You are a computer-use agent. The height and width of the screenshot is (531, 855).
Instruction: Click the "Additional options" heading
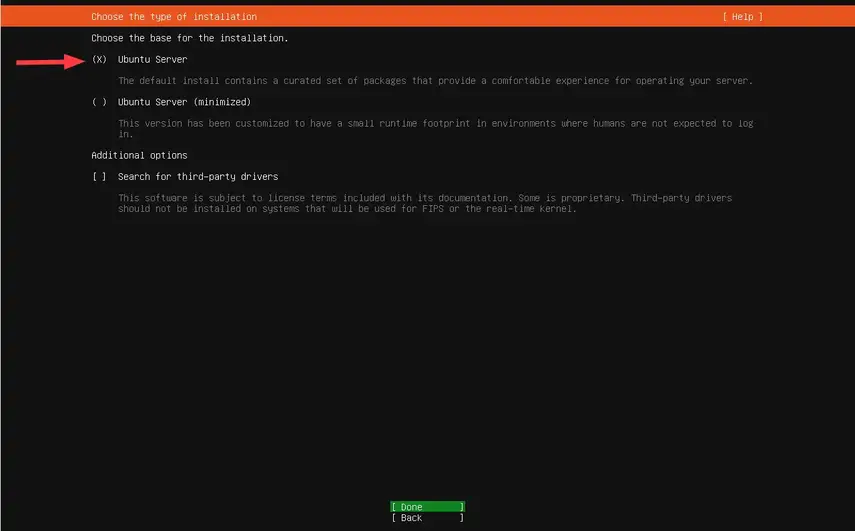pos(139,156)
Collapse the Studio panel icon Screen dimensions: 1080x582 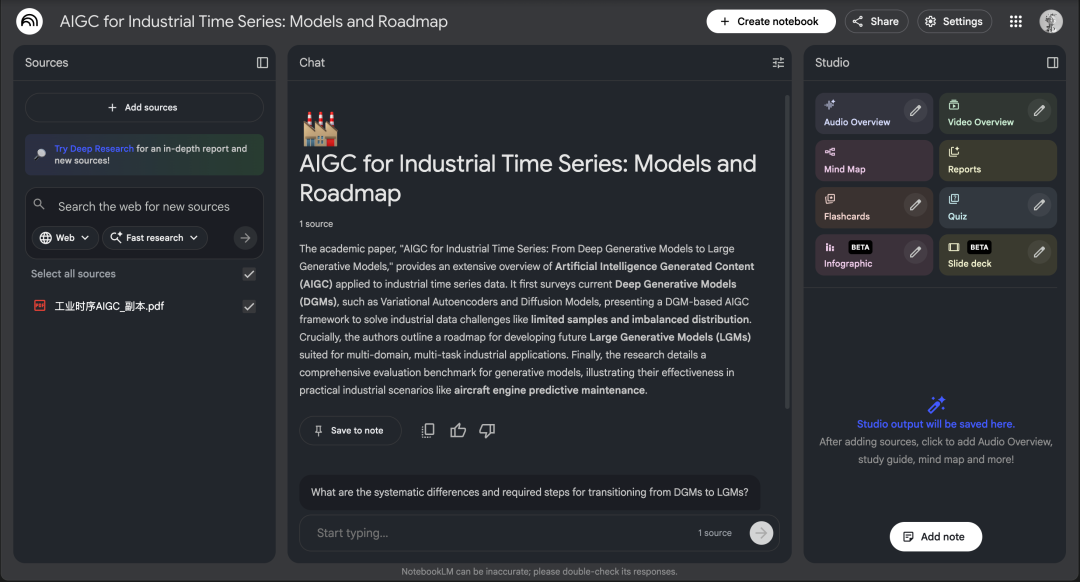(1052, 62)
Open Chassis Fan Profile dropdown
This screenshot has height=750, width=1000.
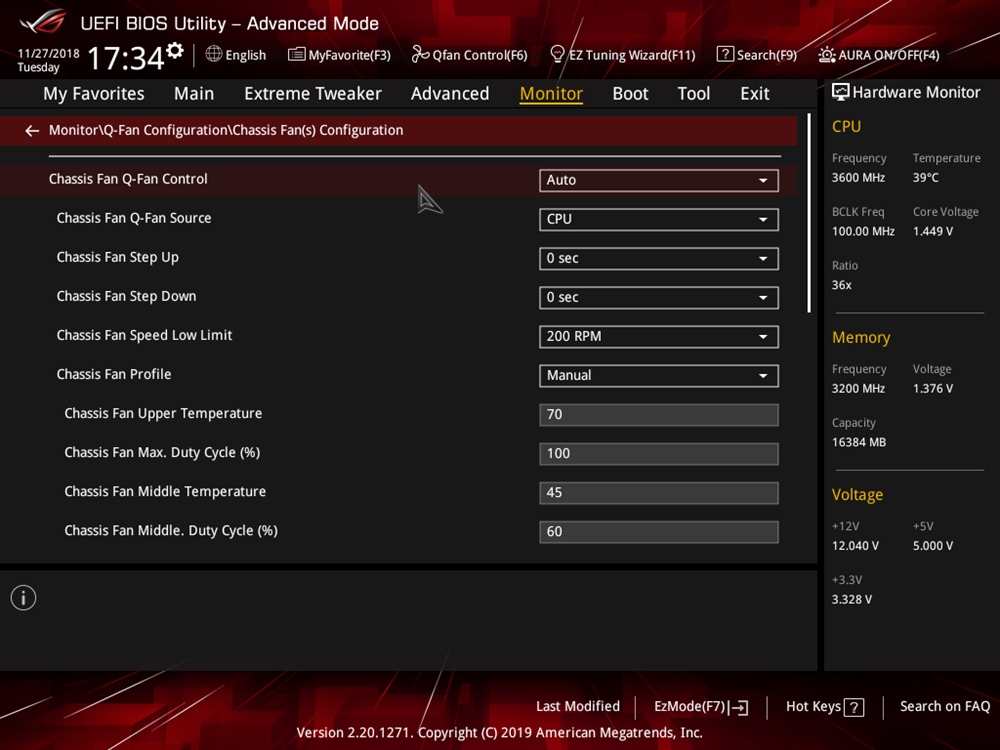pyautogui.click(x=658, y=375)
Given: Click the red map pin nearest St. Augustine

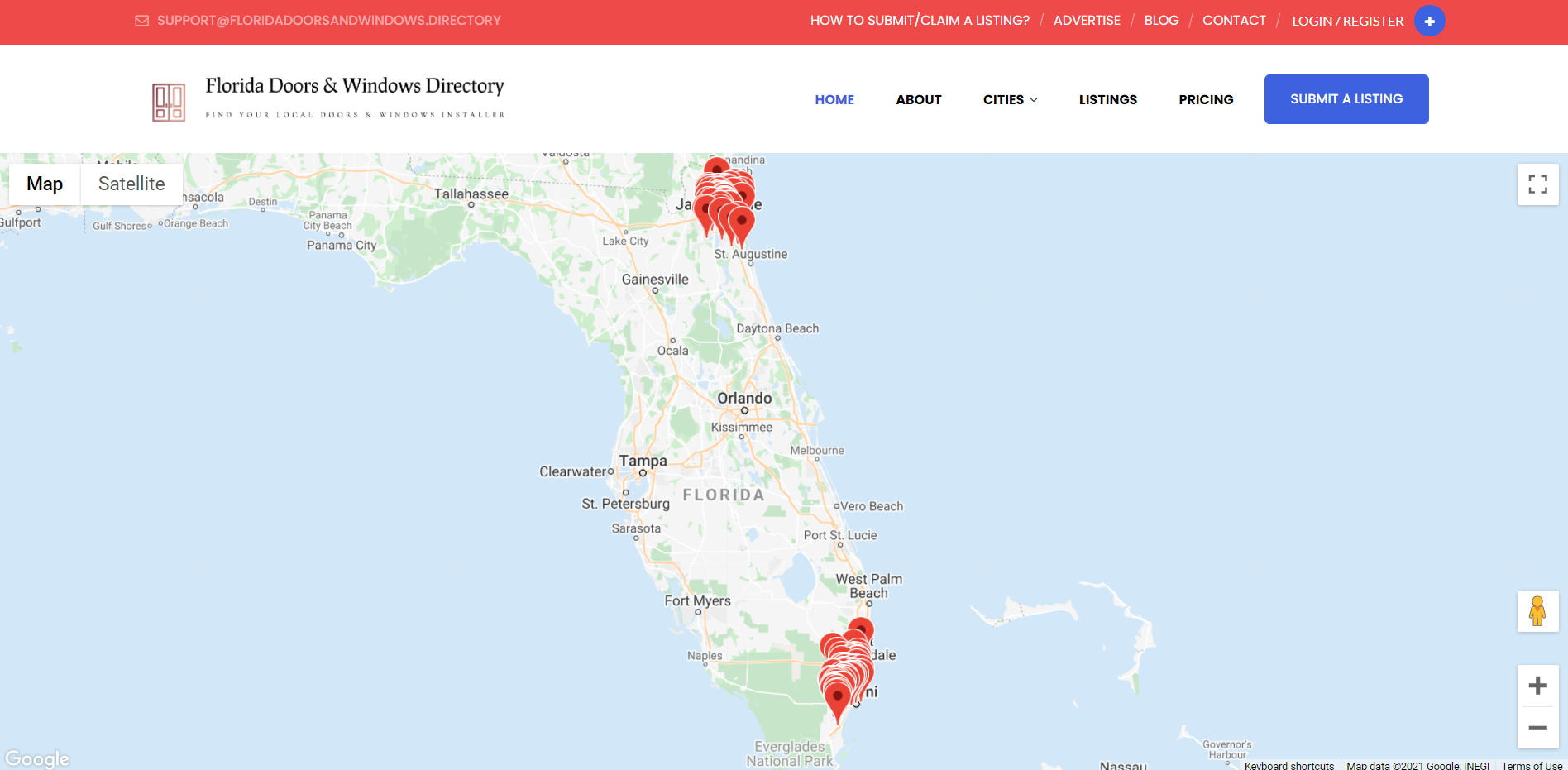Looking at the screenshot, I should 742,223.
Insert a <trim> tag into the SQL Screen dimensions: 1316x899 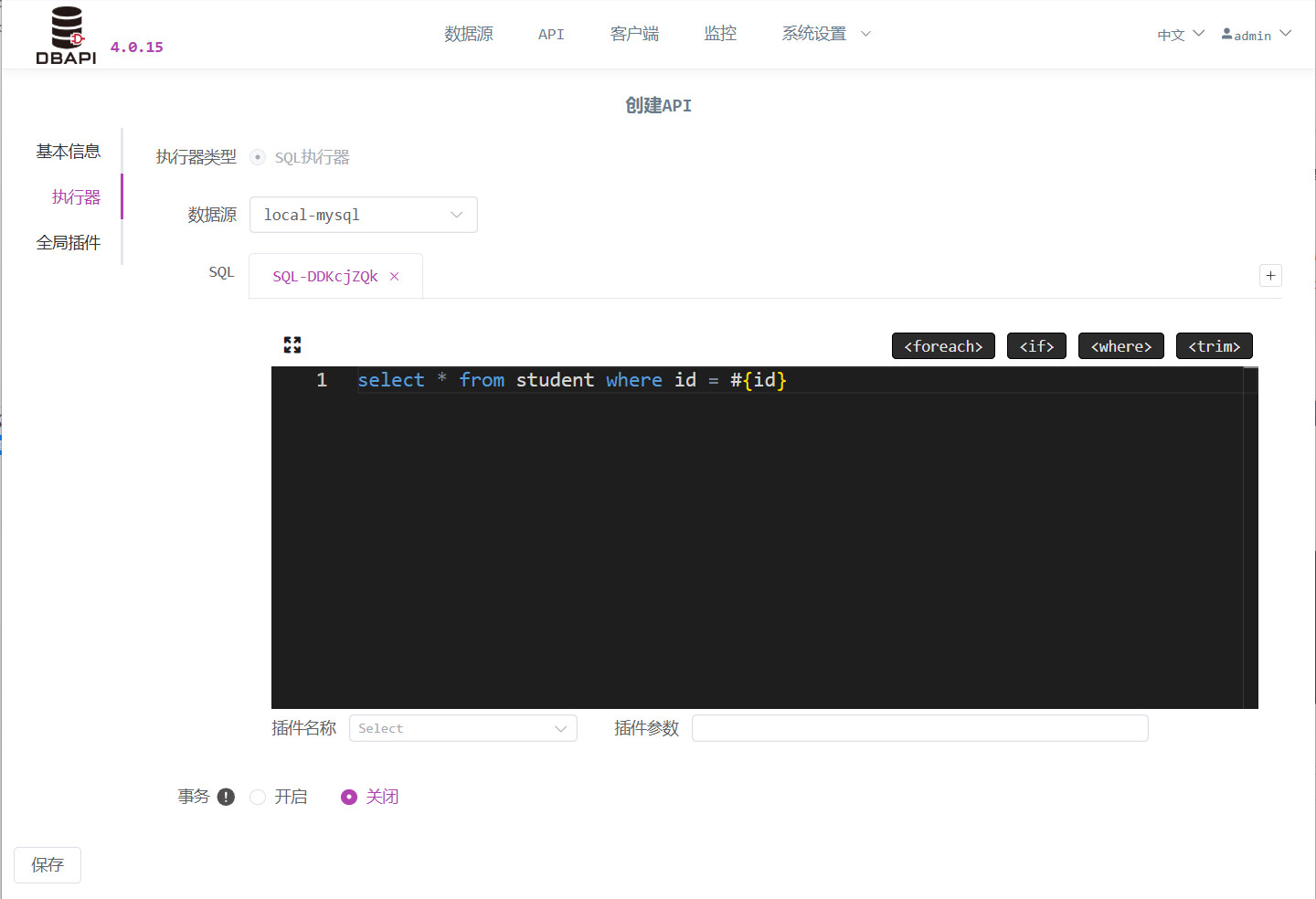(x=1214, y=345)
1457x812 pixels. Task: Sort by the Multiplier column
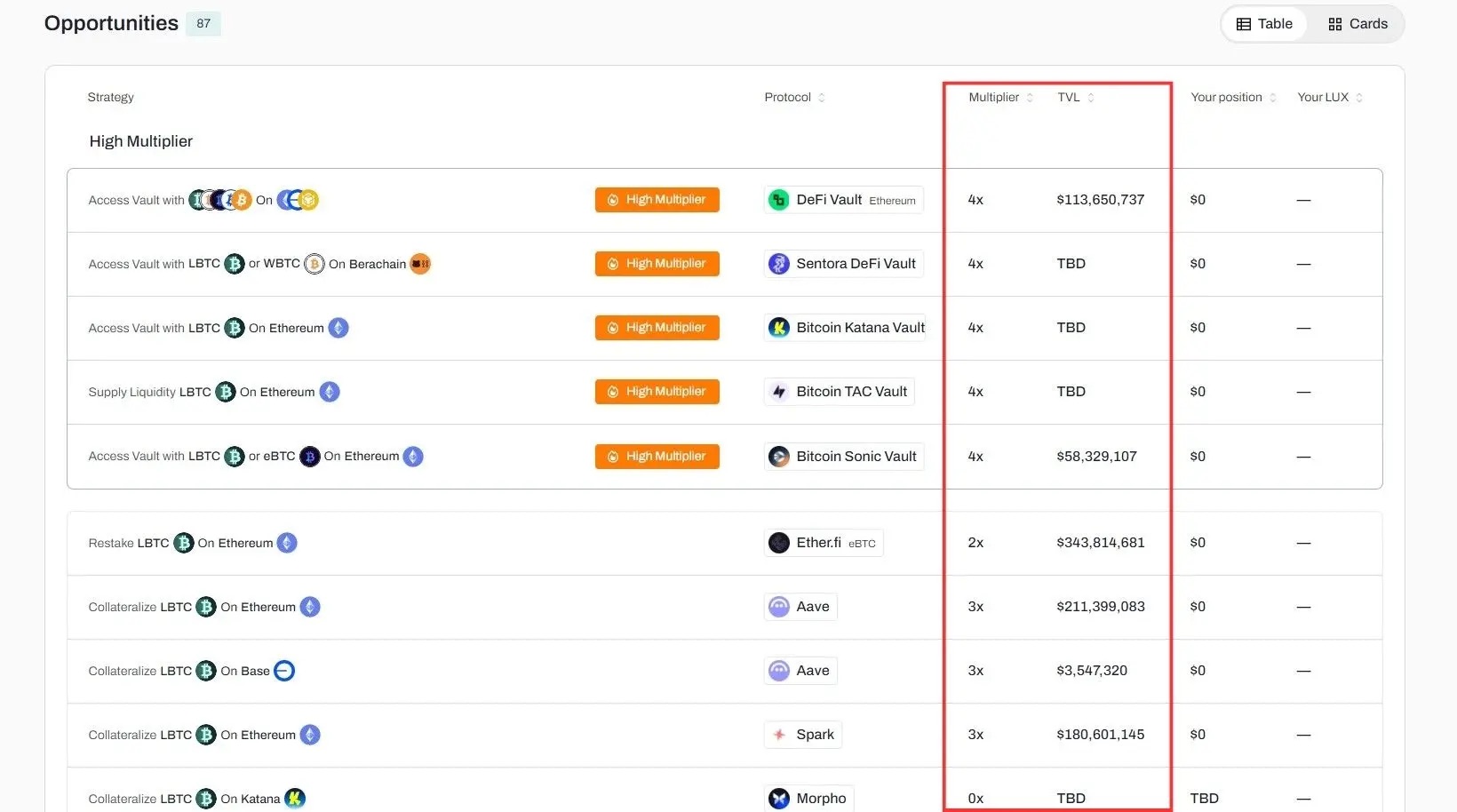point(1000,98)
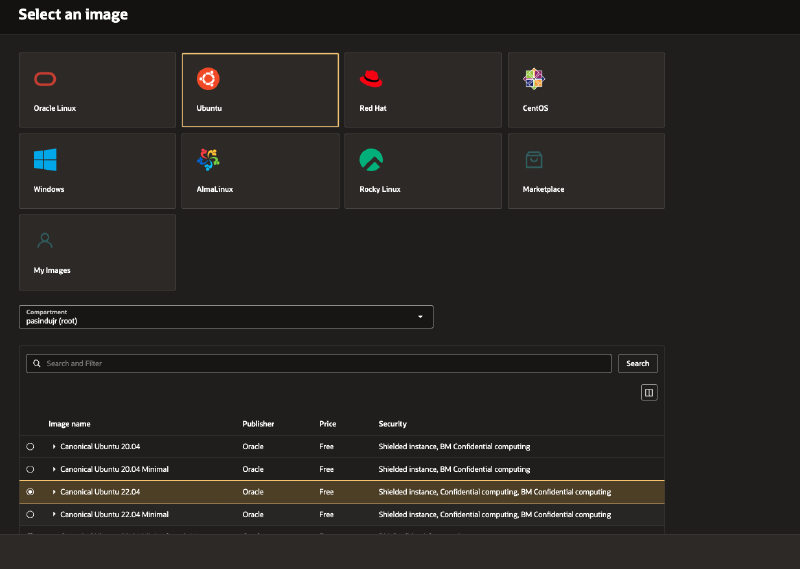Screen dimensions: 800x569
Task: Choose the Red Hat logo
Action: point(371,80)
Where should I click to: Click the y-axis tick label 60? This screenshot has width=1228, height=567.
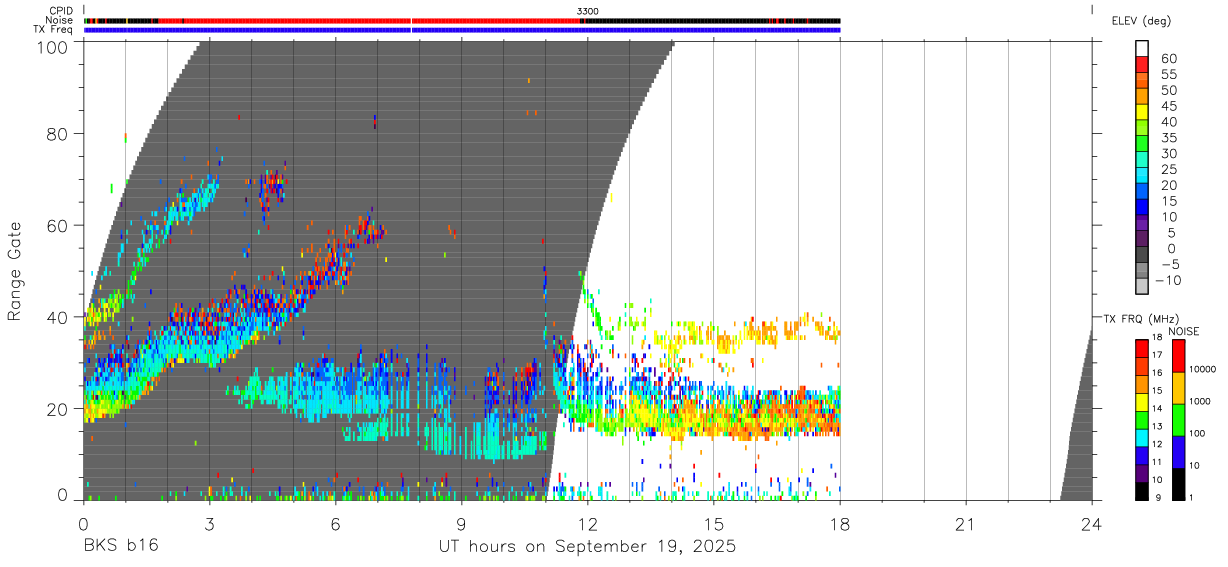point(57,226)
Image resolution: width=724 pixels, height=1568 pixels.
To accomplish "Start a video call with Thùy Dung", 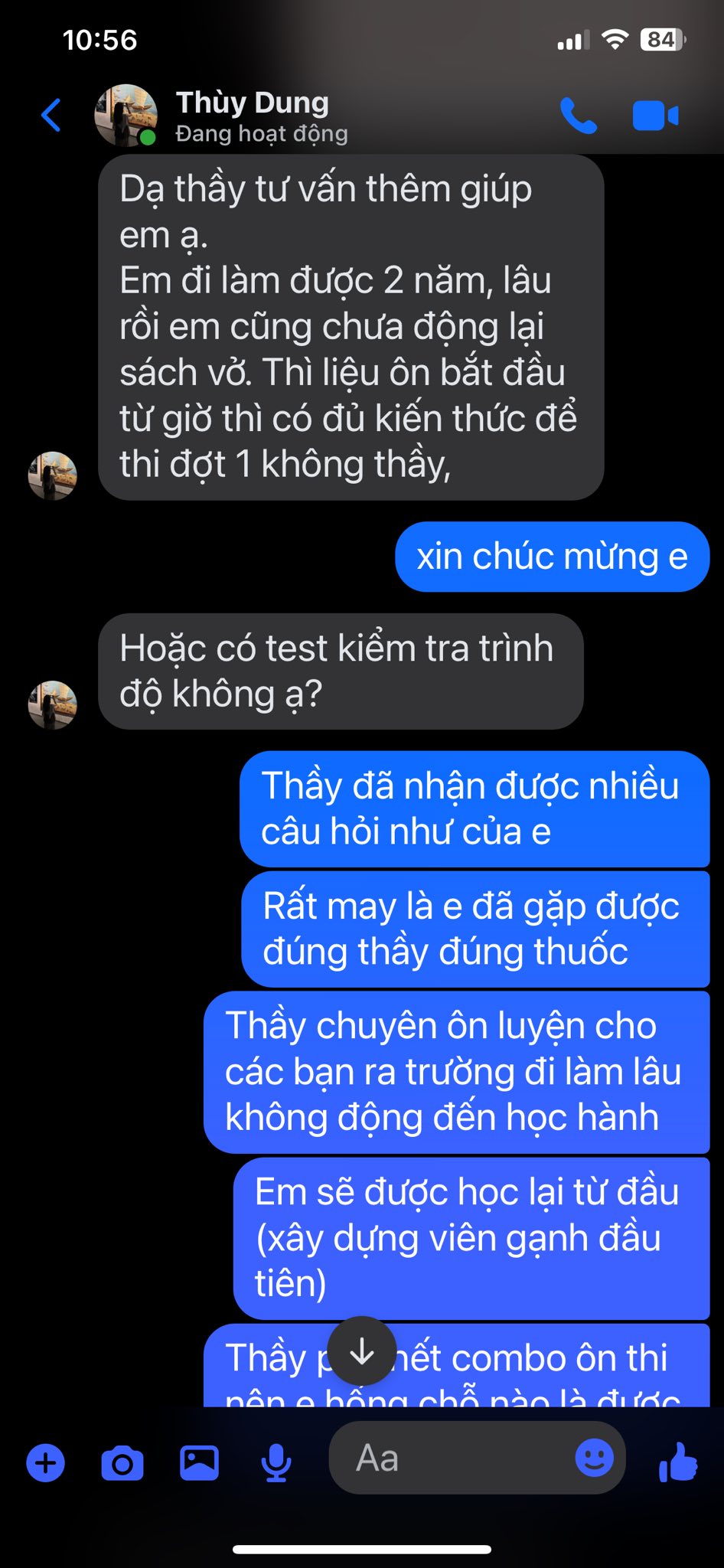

:::

What to produce: Copy exactly the lines from the one containing "Where should I" through the final line of the records above, both included, and leave out any pictures.

Answer area:
Where should I click to: Click the y-axis tick label 60? This screenshot has width=1228, height=567.
point(57,226)
Image resolution: width=724 pixels, height=1568 pixels.
To accomplish "Start a video call with Thùy Dung", 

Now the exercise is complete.